It’s the last thing you expect to see: Your child has an itchy red circle on her skin, and the school nurse says it is ringworm. You’ll be relieved to learn that ringworm is not caused by worms at all–it’s an infection caused by a fungus. Properly named tinea, it is called ringworm when it appears on the skin or scalp, jock itch in the pubic area and athlete’s foot on the feet. Ringworm is easily treated with over-the-counter topical products and is typically gone within two weeks of beginning treatment. The tricky part is preventing recurrence or spread of the outbreak to other family members. Standard procedures can be used to combat an outbreak of ringworm.
Insist that your children and other family members wash their hands often with soap and water. Ringworm fungus lives on dead skin cells; the most common cause of contagion is from other children. Keep in mind, however, that pets can also become infected, and hands should be washed after playing with pets as well.
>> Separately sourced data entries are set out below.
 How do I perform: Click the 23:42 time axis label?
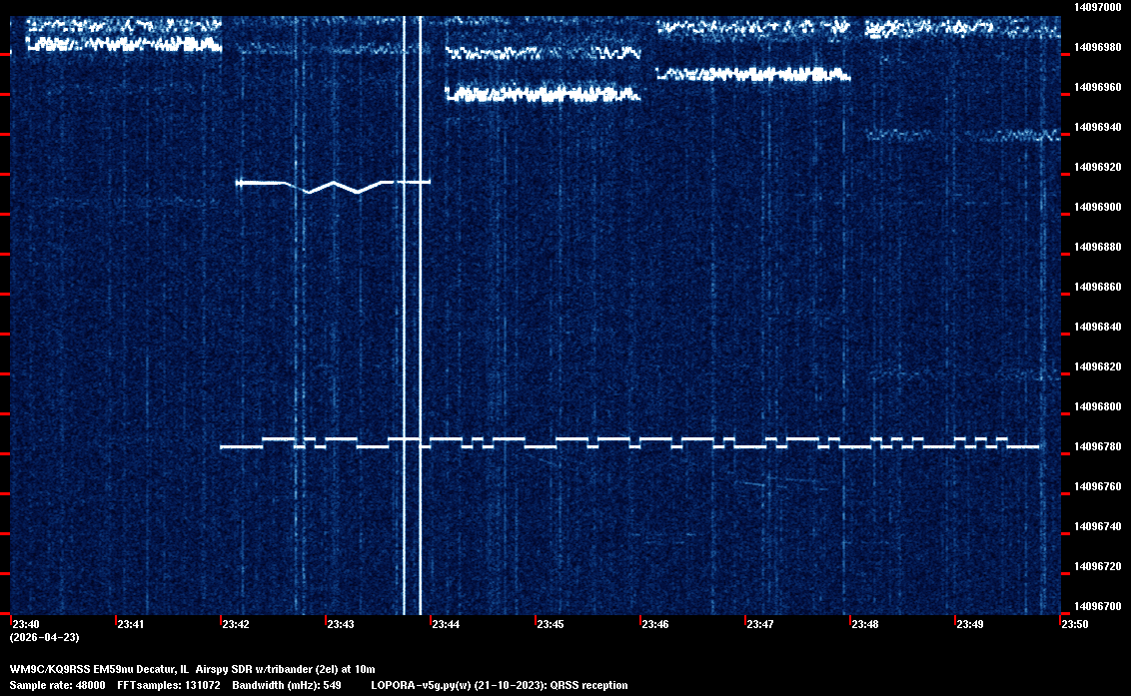[x=236, y=624]
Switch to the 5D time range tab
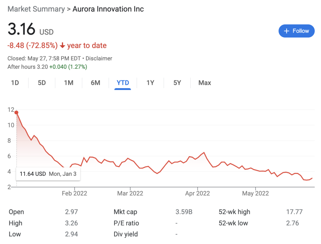321x244 pixels. (x=42, y=83)
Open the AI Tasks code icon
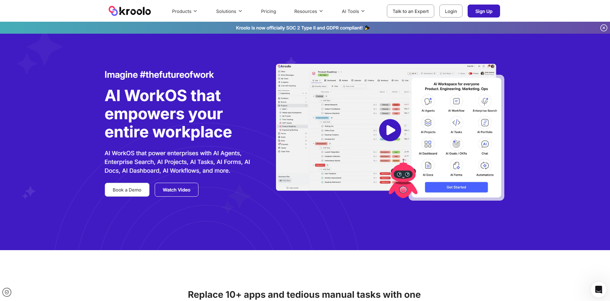610x301 pixels. click(456, 123)
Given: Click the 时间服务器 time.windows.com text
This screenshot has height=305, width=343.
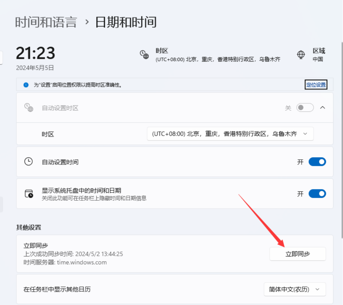Looking at the screenshot, I should (65, 263).
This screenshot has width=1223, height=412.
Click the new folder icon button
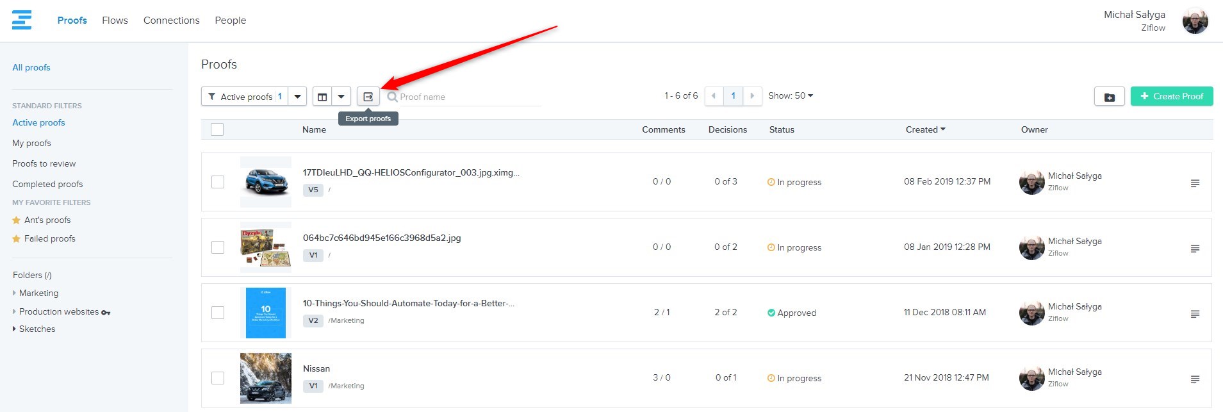(x=1109, y=97)
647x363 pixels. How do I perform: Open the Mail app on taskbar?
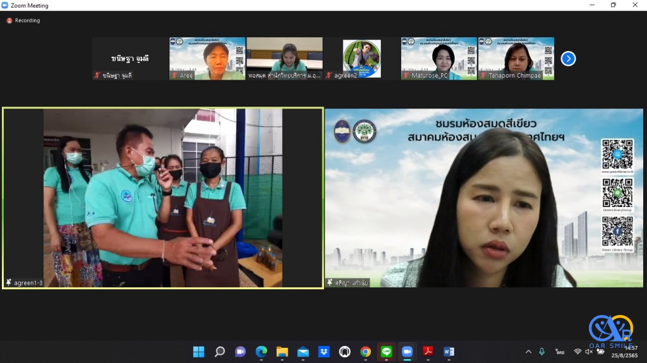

Teach your children to recognize ringworm. Encourage them to avoid touching other children and animals that have rashes or red, scaly patches on their skin.
Notify your child’s school or daycare of the infection. Request that all common areas be sanitized frequently to help put an end to the outbreak.
Encourage your children to wear sandals or other footwear when they are barefoot in common areas, such as locker rooms and pool decks.
Wash sports clothing as soon as possible after use, especially if your child is playing a contact sport. Likewise, make sure he showers immediately after playing sports to deter infection from bodily contact.
Discourage sharing of clothing, towels, hair brushes and any other item that another person has used. Like head lice, ringworm can be easily passed from child to child through proximity and use of personal items.
Avoid overdressing your child in warm weather. Thick clothing that promotes sweating is an ideal skin environment for ringworm fungus to thrive.
Clean common areas, such as doorknobs, faucet handles and bathrooms, frequently to prevent contagion. Wash bedding daily until the infection has cleared up. Remember to clean items that are often in proximity to your child, such as throw pillows, toys and stuffed animals.
- If ringworm does not clear up within four weeks of topical treatment, the Mayo Clinic recommends you visit your health care provider because an oral course of medication may be needed.